---------- Testo dell'esercizio ----------

Ai e social engineering: le frodi del futuro si nascondono nel profondo “digitale”

Con l’intelligenza artificiale la manipolazione digitale entra in una nuova fase: deepfake, chatbot e phishing iper-personalizzati rendono gli attacchi più credibili. Servono contromisure aggiornate e cultura della sicurezza

L’ingegneria sociale, quel sistema che può sfruttare la fiducia umana per compiere truffe digitali, ha trovato un alleato formidabile nell’intelligenza artificiale. L’Ai generativa sta accelerando e affinando le tecniche di frode: grazie a modelli linguistici, deepfake realistici e chatbot autonomi, gli attacchi informatici diventano più rapidi, sofisticati e indolori dal punto di vista dell’attaccante. Gli strumenti consentono la creazione di email, siti web o messaggi che riproducono identità digitali reali in pochi minuti, riducendo drasticamente la barriera tecnica che un tempo frenava i truffatori

Ad esempio, un hacker può generare un messaggio che sembra provenire dal responsabile finanziario di un’azienda, con firma, stile e riferimento a dati interni. L’Ai analizza la “voce digitale” del target, replica il tono e suggerisce contenuti plausibili: l’inganno diventa più credibile e l’errore dell’utente più probabile. Le implicazioni non riguardano solo il singolo individuo: interi sistemi aziendali e infrastrutture possono essere compromessi con un semplice click.

----------

Compiti richiesti –
- 1) Riscrivi il passo del testo sull'Ai e l'ingegneria sociale a partire da "Ad esempio, un" e proseguendo fino a "un semplice click.", rinominando "responsabile finanziario" in "direttore amministrativo".
- 2) Indica se ciascuna affermazione concorda con il testo sull'Ai e l'ingegneria sociale, rispondendo sì o no e citando le parole decisive del testo: (a) gli strumenti di Ai generativa abbassano la barriera tecnica per i truffatori; (b) le implicazioni degli attacchi riguardano soltanto il singolo individuo; (c) per riprodurre identità digitali reali servono diversi giorni.

---------- Estratti delle righe ----------

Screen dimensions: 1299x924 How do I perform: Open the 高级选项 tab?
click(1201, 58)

----------
---------- Estratti delle righe ----------

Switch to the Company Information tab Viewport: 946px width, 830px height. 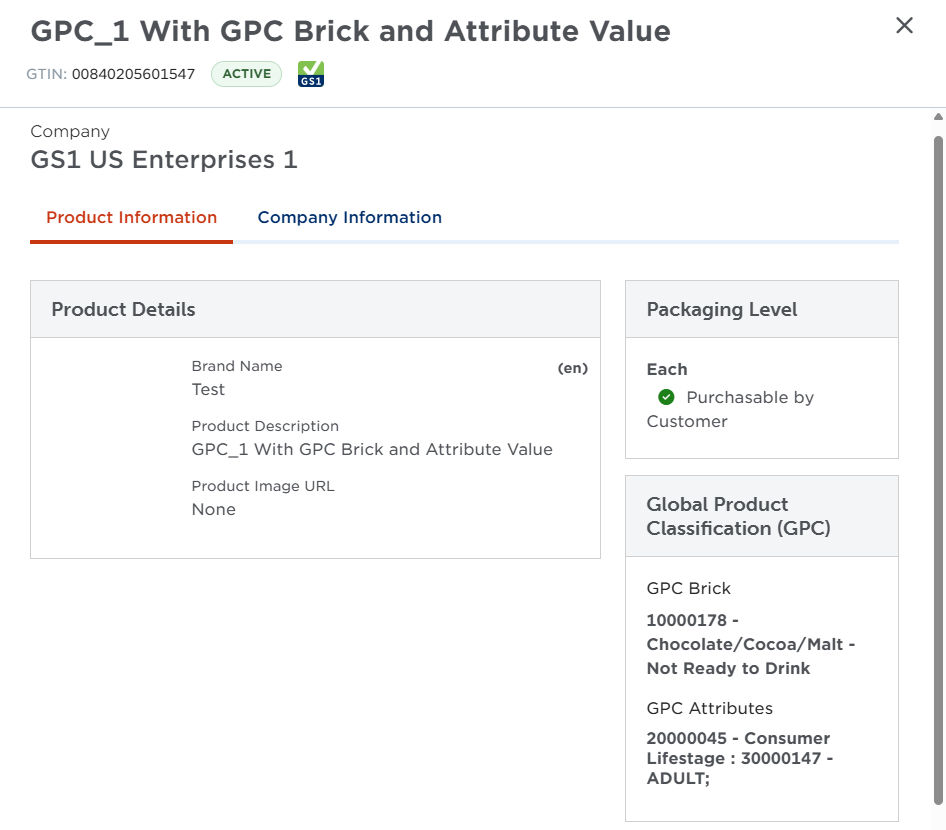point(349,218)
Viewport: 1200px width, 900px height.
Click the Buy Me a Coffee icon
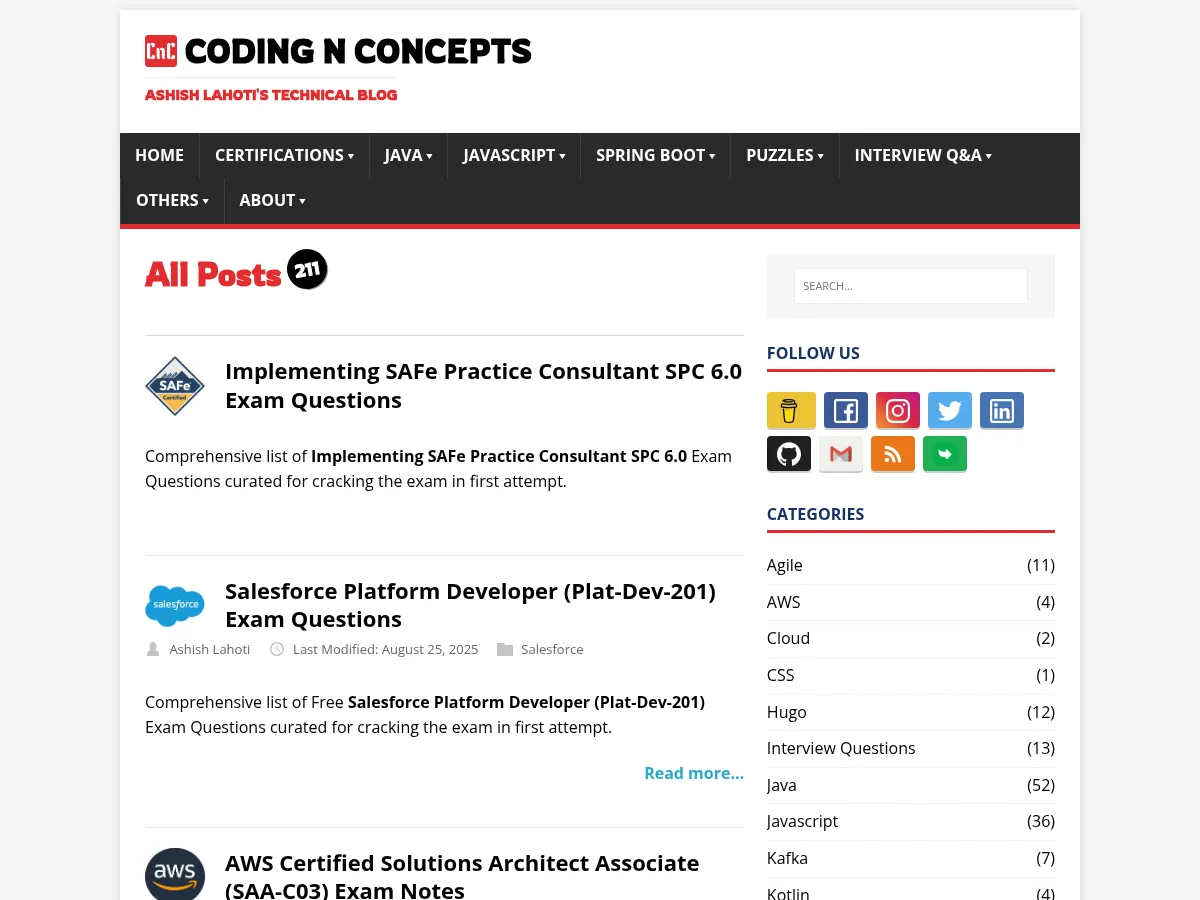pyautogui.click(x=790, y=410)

----------
---------- Estratti delle righe ----------

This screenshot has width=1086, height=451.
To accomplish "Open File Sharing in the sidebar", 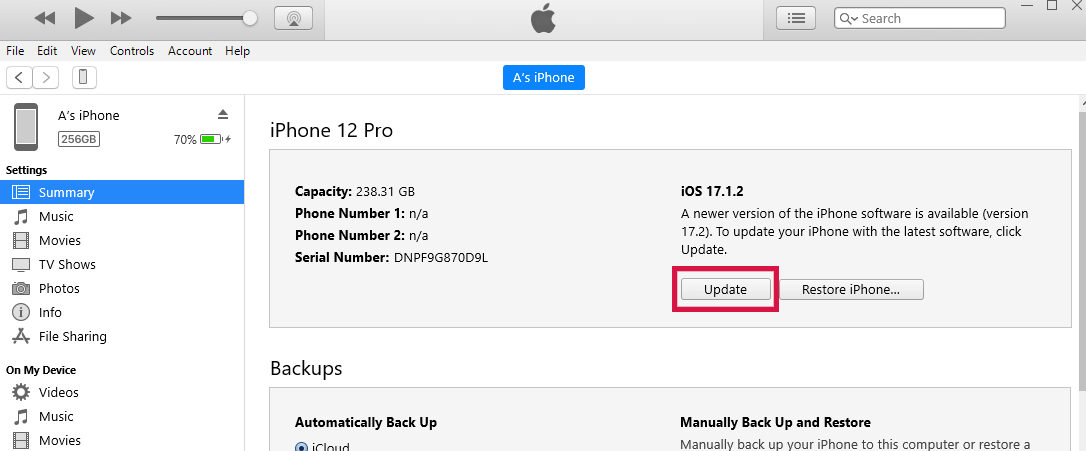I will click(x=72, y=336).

----------

Le tue risposte –
- 1)
Ad esempio, un hacker può generare un messaggio che sembra provenire dal direttore amministrativo di un’azienda, con firma, stile e riferimento a dati interni. L’Ai analizza la “voce digitale” del target, replica il tono e suggerisce contenuti plausibili: l’inganno diventa più credibile e l’errore dell’utente più probabile. Le implicazioni non riguardano solo il singolo individuo: interi sistemi aziendali e infrastrutture possono essere compromessi con un semplice click.

- 2)
(a) Sì: "riducendo drasticamente la barriera tecnica che un tempo frenava i truffatori".
(b) No: "Le implicazioni non riguardano solo il singolo individuo".
(c) No: "riproducono identità digitali reali in pochi minuti".